Substitution Method:
\(3x - 5y – 4 = 0\) … (1)
\(9x = 2y + 7\)… (2)

From equation (1), we can say that
\(3x = 4 + 5y => x = {{4 + 5y} \over {3}}\)

On putting this in equation (2), we get
\(9({{4 + 5y} \over {3}}) - 2y = 7\)
=>\( 12 + 15y - 2y = 7\)
=>\( 13y = -5 \)
\(y = {{-5} \over {13}}\)

On putting value of y in (1), we get
\(3x – 5 ({{-5} \over {13}})= 4\)
=>\( 3x = 4 - {{25} \over {13}} = {{52 - 25} \over {13}} = {{27} \over {13}}\)
=>\( x = {{27} \over {13(3)}} = {{9} \over {13}}\)

Therefore, x = \({{9} \over {13}}\) and y = \({{-5} \over {13}}\)

(iv)\({{x}\over{2}} + {{2y}\over{3}} = -1\) … (1)
\( x - {{y}\over{3}} = 3\)… (2)

Elimination method:

On multiplying equation (2) by 2, we get (3)

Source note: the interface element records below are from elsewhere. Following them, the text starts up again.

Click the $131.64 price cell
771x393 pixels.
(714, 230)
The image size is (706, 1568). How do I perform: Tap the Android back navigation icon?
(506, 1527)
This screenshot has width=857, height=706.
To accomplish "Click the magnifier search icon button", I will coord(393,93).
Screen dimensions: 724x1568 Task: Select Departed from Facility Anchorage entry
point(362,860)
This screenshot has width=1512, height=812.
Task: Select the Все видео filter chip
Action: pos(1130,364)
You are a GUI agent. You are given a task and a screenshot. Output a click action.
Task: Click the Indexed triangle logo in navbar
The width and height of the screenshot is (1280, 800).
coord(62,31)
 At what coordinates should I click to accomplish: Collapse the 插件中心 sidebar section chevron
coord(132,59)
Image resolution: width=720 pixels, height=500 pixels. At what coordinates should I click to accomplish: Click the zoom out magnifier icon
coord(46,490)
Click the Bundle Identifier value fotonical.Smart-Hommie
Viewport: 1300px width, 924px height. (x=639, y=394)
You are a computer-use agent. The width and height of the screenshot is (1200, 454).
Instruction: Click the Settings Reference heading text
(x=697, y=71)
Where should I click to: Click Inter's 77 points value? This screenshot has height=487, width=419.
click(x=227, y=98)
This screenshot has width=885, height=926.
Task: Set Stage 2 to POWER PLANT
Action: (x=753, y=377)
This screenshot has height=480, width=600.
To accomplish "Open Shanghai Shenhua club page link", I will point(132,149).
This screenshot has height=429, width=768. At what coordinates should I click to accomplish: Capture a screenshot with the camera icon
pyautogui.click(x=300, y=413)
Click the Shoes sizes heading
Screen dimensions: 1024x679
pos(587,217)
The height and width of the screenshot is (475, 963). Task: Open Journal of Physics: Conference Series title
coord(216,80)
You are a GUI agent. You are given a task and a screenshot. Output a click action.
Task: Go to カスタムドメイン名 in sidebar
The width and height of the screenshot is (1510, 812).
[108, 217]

\( 2x - {{2y}\over{3}} = 6\)… (3)
\({{x}\over{2}} + {{2y}\over{3}} = -1\)… (1)

Adding (3) and (1), we get

\({{5x}\over{2}} = 5 => x = 2\)

On putting value of x in (2), we get
\(2 - {{y}\over{3}} = 3\)
=>\( y = -3\)

Therefore, x = 2 and y = -3

Substitution method:

\({{x}\over{2}} + {{2y}\over{3}} = -1\) … (1)
\( x - {{y}\over{3}} = 3\)… (2)

From equation (2), we can say that
=> \(x = 3 + {{y}\over{3}} = {{9 + y}\over{3}}\)

Putting this in equation (1), we get
=>\({{9 + y}\over{6}} + {{2y}\over{3}} = -1\)
=>\({{9 + y + 4y}\over{6}} = -1 \)
=>\(5y + 9 = -6\)
=>\(5y = -15 \)
=>\(y = -3\)

Putting value of y in (1), we get
=>\({{x}\over{2}} + {{2(-3)}\over{3}} = -1\)
=>\(x = 2\)

So, the value of \(y = -3\) and \(x = 2\).